The Antigua-based regional airline, LIAT, has joined the French owned Air Antilles and the state-owned Sint Maarten-based Winair in the Caribsky project, funded by INTERREG, an European Union initiative that they hope should “ultimately foster free movement of persons and boost economic growth” across the English, Dutch and French Caribbean, “based on a brand new network of truly interconnected airlines”.
Air Antilles chief executive officer, Serge Tsygalnitzky, speaking at the launch of the project here on Tuesday, said that under the programme, a traveller would be able to purchase a single ticket and travel on any of the three airlines to 32 destinations across the region.
“Sometimes, a customer has to purchase two tickets, three tickets to get to a single place. Now, what we want you to be able to do is travel seamlessly anywhere you want to with a single ticket.”

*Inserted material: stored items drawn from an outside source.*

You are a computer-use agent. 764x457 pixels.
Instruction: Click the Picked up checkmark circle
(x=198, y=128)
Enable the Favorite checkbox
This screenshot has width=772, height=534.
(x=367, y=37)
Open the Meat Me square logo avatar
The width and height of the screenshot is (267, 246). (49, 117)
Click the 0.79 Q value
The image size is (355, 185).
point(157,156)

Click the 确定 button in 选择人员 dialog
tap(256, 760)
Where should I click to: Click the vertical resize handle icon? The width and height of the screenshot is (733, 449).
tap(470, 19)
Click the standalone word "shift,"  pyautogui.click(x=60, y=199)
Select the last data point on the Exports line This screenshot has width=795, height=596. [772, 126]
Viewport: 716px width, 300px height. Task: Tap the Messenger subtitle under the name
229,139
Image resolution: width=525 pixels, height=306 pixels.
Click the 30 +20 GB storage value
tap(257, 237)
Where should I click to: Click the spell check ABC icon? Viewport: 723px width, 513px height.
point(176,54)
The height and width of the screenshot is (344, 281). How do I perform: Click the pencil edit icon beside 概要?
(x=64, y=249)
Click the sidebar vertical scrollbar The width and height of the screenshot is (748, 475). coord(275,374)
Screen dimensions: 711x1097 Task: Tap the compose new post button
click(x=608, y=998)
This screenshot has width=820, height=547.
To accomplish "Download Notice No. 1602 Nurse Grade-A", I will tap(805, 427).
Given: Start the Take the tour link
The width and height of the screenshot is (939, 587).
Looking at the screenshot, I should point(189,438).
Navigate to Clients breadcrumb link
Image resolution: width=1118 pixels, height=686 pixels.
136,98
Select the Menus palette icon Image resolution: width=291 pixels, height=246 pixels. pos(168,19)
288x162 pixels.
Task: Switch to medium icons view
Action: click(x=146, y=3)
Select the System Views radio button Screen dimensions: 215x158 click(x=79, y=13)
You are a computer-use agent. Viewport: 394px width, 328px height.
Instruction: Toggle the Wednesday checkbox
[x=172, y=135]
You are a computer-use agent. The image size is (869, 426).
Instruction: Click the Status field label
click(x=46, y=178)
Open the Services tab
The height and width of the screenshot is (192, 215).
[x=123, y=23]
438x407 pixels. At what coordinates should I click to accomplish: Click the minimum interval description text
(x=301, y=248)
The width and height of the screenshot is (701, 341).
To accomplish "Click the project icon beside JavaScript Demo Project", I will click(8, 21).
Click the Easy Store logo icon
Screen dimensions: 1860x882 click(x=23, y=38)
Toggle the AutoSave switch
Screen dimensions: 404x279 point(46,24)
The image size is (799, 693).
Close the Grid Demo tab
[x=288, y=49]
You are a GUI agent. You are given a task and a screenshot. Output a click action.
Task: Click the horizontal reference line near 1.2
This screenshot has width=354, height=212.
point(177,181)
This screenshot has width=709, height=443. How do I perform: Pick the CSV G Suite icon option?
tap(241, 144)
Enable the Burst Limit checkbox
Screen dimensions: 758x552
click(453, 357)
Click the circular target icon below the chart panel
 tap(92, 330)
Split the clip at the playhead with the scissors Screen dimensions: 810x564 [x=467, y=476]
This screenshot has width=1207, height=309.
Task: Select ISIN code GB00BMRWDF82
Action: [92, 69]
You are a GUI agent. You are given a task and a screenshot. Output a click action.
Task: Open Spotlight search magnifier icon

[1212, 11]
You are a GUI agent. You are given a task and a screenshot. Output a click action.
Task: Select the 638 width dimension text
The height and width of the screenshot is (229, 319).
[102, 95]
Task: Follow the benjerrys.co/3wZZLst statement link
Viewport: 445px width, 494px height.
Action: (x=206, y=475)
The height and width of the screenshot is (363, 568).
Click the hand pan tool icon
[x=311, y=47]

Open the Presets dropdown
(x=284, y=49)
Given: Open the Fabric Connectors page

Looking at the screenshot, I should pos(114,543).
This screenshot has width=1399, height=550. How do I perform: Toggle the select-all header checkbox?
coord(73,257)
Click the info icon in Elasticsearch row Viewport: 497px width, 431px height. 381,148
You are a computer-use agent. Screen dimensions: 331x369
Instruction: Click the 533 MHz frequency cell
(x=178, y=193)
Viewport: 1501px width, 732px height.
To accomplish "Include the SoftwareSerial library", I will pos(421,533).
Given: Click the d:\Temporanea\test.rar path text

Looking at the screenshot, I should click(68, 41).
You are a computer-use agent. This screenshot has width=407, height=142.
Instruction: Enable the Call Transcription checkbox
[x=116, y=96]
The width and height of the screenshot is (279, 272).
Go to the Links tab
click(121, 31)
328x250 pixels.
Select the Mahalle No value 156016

He said that the passenger benefits include more direct flights, increased connections, increased frequency of flights, lower fares, flexibility at airports, including not having to retrieve luggage while in transit and a future common loyalty programme.
Under the Caribsky initiative, the three airlines will have a combined fleet of 25 aircraft and the capacity to move 1.4 million passengers through 70,000 flights annually. The staff complement will be 1,100 and there will be five hubs across the region.
“We have very few direct flights between islands, we enjoy very few connections or no connections at all, prices are also deemed to too high and quality of service too low,’ Tsygalnitzky said noting that in region, passenger volumes are very low and commuters travel along colonial and linguistic lines.
“There is very little inter-lingual travel,” he said, noting that there is also very significant differences in buying power, with some jurisdictions using the United States dollar, others, the Euro, and a range of other currencies.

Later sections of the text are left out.